Exercise brief
Each entry below is to be printed verbatim.

Provided data

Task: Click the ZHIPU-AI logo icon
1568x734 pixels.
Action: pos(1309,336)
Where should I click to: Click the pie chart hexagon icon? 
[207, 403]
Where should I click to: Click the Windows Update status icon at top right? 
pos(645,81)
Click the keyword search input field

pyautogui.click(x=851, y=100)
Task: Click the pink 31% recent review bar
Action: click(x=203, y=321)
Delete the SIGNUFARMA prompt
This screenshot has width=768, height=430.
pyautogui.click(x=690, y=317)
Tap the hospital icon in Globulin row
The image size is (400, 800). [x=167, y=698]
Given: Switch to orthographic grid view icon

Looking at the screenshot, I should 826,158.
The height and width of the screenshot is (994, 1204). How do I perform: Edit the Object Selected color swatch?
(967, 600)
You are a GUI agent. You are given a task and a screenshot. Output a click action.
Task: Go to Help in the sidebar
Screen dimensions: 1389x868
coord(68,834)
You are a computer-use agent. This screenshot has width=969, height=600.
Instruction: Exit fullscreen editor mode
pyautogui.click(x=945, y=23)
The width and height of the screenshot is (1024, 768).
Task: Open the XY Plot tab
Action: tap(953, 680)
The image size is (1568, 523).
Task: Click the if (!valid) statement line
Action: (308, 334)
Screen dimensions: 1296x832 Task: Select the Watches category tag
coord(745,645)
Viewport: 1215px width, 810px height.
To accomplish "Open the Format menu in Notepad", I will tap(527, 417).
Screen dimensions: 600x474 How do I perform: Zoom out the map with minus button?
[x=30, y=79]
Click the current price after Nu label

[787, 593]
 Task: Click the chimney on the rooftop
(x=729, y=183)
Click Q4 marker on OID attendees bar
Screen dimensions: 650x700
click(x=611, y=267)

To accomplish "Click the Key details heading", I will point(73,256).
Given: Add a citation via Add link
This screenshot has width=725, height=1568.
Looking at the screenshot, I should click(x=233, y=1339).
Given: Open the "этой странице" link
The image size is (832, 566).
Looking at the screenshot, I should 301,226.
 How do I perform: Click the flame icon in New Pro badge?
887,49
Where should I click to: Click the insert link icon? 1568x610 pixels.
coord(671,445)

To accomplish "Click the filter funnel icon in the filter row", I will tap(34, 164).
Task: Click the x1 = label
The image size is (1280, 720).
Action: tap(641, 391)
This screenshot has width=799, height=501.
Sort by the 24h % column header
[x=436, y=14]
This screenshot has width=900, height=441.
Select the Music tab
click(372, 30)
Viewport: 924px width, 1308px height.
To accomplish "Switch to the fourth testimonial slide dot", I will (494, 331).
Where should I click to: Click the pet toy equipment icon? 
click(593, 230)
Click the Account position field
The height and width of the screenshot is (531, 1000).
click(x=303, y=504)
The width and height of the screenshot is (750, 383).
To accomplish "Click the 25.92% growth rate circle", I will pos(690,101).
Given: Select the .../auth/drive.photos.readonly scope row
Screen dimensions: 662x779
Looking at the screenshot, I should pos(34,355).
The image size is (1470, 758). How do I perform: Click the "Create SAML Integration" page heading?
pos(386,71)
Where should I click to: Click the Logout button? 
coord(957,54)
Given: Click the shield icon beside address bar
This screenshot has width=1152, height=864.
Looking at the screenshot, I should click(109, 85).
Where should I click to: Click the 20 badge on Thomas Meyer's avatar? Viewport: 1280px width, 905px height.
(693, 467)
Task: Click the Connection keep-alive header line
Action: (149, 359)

Solution to this task
Task: Click the ZHIPU-AI logo icon
1568x734 pixels.
Action: pos(1309,336)
Where should I click to: Click the pie chart hexagon icon? 
[207, 403]
Where should I click to: Click the Windows Update status icon at top right? 
pos(645,81)
Click the keyword search input field

pyautogui.click(x=851, y=100)
Task: Click the pink 31% recent review bar
Action: click(x=203, y=321)
Delete the SIGNUFARMA prompt
This screenshot has width=768, height=430.
pyautogui.click(x=690, y=317)
Tap the hospital icon in Globulin row
The image size is (400, 800). [x=167, y=698]
Given: Switch to orthographic grid view icon

Looking at the screenshot, I should 826,158.
The height and width of the screenshot is (994, 1204). How do I perform: Edit the Object Selected color swatch?
(967, 600)
You are a GUI agent. You are given a task and a screenshot. Output a click action.
Task: Go to Help in the sidebar
Screen dimensions: 1389x868
coord(68,834)
You are a computer-use agent. This screenshot has width=969, height=600.
Instruction: Exit fullscreen editor mode
pyautogui.click(x=945, y=23)
The width and height of the screenshot is (1024, 768).
Task: Open the XY Plot tab
Action: tap(953, 680)
The image size is (1568, 523).
Task: Click the if (!valid) statement line
Action: (308, 334)
Screen dimensions: 1296x832 Task: Select the Watches category tag
coord(745,645)
Viewport: 1215px width, 810px height.
To accomplish "Open the Format menu in Notepad", I will tap(527, 417).
Screen dimensions: 600x474 How do I perform: Zoom out the map with minus button?
[x=30, y=79]
Click the current price after Nu label

[787, 593]
 Task: Click the chimney on the rooftop
(x=729, y=183)
Click Q4 marker on OID attendees bar
Screen dimensions: 650x700
click(x=611, y=267)

To accomplish "Click the Key details heading", I will point(73,256).
Given: Add a citation via Add link
This screenshot has width=725, height=1568.
Looking at the screenshot, I should click(x=233, y=1339).
Given: Open the "этой странице" link
The image size is (832, 566).
Looking at the screenshot, I should 301,226.
 How do I perform: Click the flame icon in New Pro badge?
887,49
Where should I click to: Click the insert link icon? 1568x610 pixels.
coord(671,445)

To accomplish "Click the filter funnel icon in the filter row", I will tap(34, 164).
Task: Click the x1 = label
The image size is (1280, 720).
Action: tap(641, 391)
This screenshot has width=799, height=501.
Sort by the 24h % column header
[x=436, y=14]
This screenshot has width=900, height=441.
Select the Music tab
click(372, 30)
Viewport: 924px width, 1308px height.
To accomplish "Switch to the fourth testimonial slide dot", I will (494, 331).
Where should I click to: Click the pet toy equipment icon? 
click(593, 230)
Click the Account position field
The height and width of the screenshot is (531, 1000).
click(x=303, y=504)
The width and height of the screenshot is (750, 383).
To accomplish "Click the 25.92% growth rate circle", I will pos(690,101).
Given: Select the .../auth/drive.photos.readonly scope row
Screen dimensions: 662x779
Looking at the screenshot, I should pos(34,355).
The image size is (1470, 758). How do I perform: Click the "Create SAML Integration" page heading?
pos(386,71)
Where should I click to: Click the Logout button? 
coord(957,54)
Given: Click the shield icon beside address bar
This screenshot has width=1152, height=864.
Looking at the screenshot, I should click(109, 85).
Where should I click to: Click the 20 badge on Thomas Meyer's avatar? Viewport: 1280px width, 905px height.
(693, 467)
Task: Click the Connection keep-alive header line
Action: (149, 359)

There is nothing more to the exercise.